WHEN Louise and Jeremy Rogerson first saw their newborn son’s tiny ear just moments after he was born, they were immediately concerned.
The Hillside couple already had one child and knew there was something wrong with little Xander.
An audiologist made the immediate diagnosis of Microtia and Atresia affecting his left ear, meaning there is no ear canal or ear drum and Xander suffers from severe hearing loss.
They were told that the abnormality occurred during Louise’s pregnancy and only affects one in 6000 to 12,000 people.
“We had no idea what is was … we were pretty worried and didn’t know what it would mean for the rest of his body,” Louise told Star.
To make life even harder for the three-year-old, he was recently diagnosed with Autism Spectrum Disorder that, compounded with his hearing loss and speech difficulties, often leaves him frustrated and angry.
“It’s hard to see it as a parent … he’s about six months behind where he should be.
“His baby sister speaks better than he does.”
Despite all of this, the family continues to try to make life as normal as possible for the pre-schooler with a “quirky” personality, including stints at day care and swimming lessons. But they realise life will become more challenging when he attends kindergarten and school.
“In a classroom situation or somewhere noisy like a shopping centre, he can’t hear anything. He wears a hearing aid and that has made a huge difference … but it’s still hard.
“We constantly have doctor appointments … the main goal is for him to hear before school.”

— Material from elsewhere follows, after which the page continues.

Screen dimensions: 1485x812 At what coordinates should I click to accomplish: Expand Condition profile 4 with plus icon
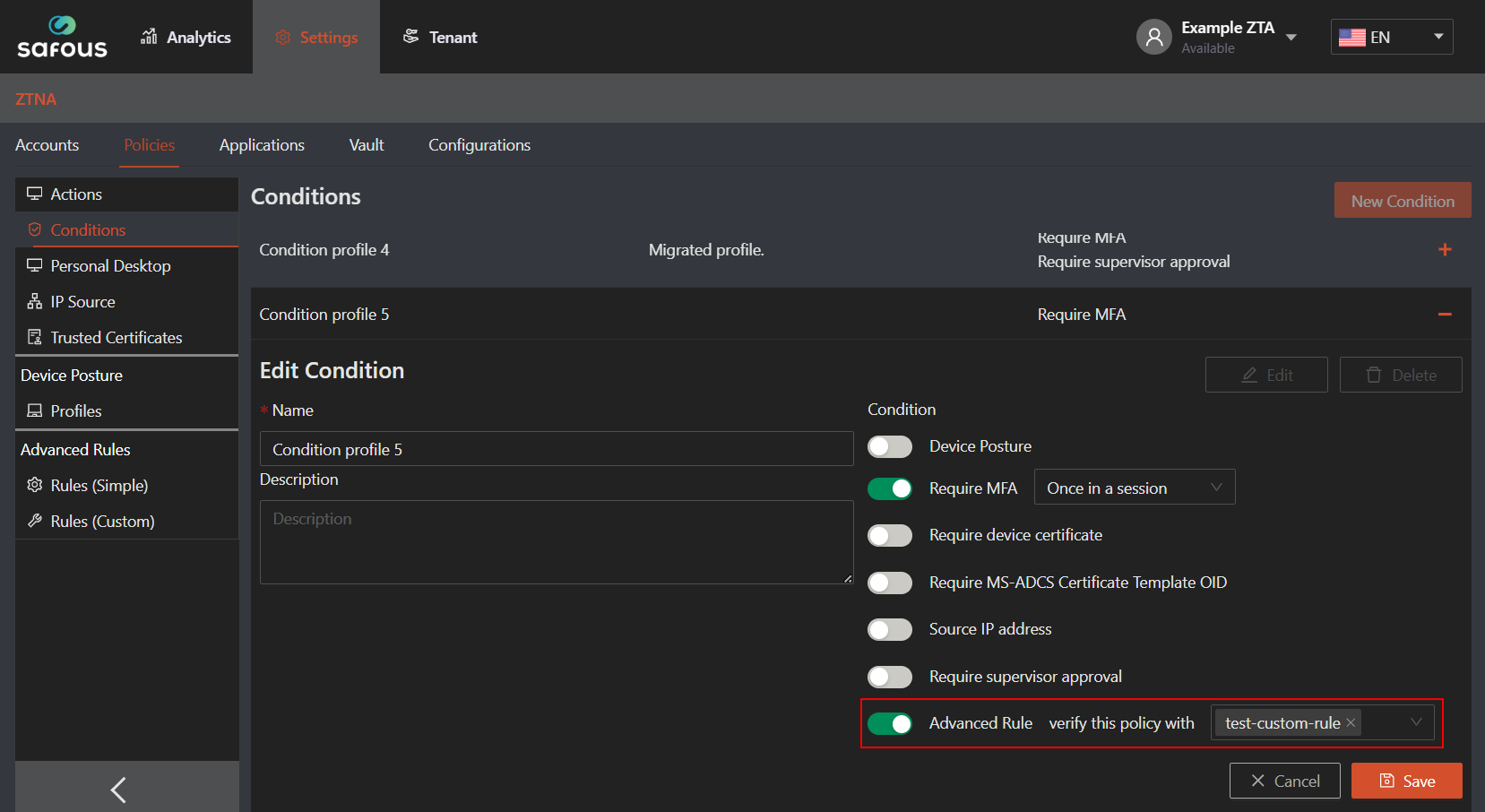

And that might happen after the family met with doctors from the United States who are able to create a complete new ear, ear canal and ear drum, so he will have not only an ear visually, but hearing on the left side as well.
The operation can be completed in the one day, but can only be performed in the US and will require a four to six-week recovery process, leaving the family faced with a $100,000 medical bill.
But there’s nothing they would not do for their precious child.
“I love that little ear, I will miss it, but I want to prevent any bullying, in this day and age it shouldn’t happen, but realistically it will.
“We need to know we’ve given him the best chance in life. There’s no length we wouldn’t go to for him.
“He will be a totally different person … he will thrive.”
The working parents also have a long list of doctors and specialist appointments they attend with Xander each month which also puts a financial strain on them.
A trivia night on Saturday 30 November at the Altona Hockey Club has been organised to help raise funds for the operation.